A good strategy is nothing without the right implementation

Five Stone Marble PillarsNearly half of all strategy initiatives fail to meet expectations.

When we discuss this harsh reality with CEB Strategy members, the majority (60%) point to poor execution as the reason for the failure, not the strategy itself.

Given how difficult it can be to encourage senior executive support for the right strategic initiatives in the first place, it makes it even more important that the implementation goes as smoothly as possible.

Two factors in today’s business environment may contribute to this worrisome gap between strategy and execution:

  • Increasing pressure to grow: With the economic climate improving, companies are expecting a near 40% increase in new growth initiatives across their portfolios.

  • Heavier workload: After the extreme staff cuts of the recession, many employees have had to pick up extra tasks, reducing their time for growth efforts.

A Firm Foundation – The Five Pillars

There are five pillars that will help corporate strategists bridge the strategy-to-execution gap and make the most of their firm’s next big bet.

  1. Strategy formulation: Corporate history is littered with companies that hit severe growth stalls because they were following strategies based on flawed assumptions about customers, competitors, or internal capabilities. A lack of clarity about strategic assumptions can lead to unanticipated “surprises” during execution and reduce managers’  ability to monitor uncertainties and respond accordingly.

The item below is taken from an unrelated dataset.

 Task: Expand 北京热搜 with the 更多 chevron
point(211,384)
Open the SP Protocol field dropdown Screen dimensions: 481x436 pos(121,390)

    To get formulation right, strategists must be sure to clarify and test relevant assumptions when developing a strategic vision. This includes creating mechanisms to both identify and challenge assumptions from the executive team. Doing so will help avoid any surprises that can derail implementation.

  2. Planning: Most large companies conduct strategic planning, spending millions of dollars and hundreds of employee hours each year. Despite these efforts, strategic goals are often unclear or misaligned, creating conflict and resourcing challenges that limit execution success.

    The planning process should focus on vertical alignment between the corporate center and the business units (BUs), and horizontal alignment across BUs and functions. When crafting strategic plans, strategists should limit confusion about priorities by clarifying the objectives and roles for those in the business tasked with execution.

  3. Performance management: Markets can shift between a firm’s strategic planning cycles, invalidating assumptions and the strategic plan. Without an effective system to monitor the performance of the strategy, organizations can get caught executing the wrong plan for months or even years before realizing the need for an adjustment.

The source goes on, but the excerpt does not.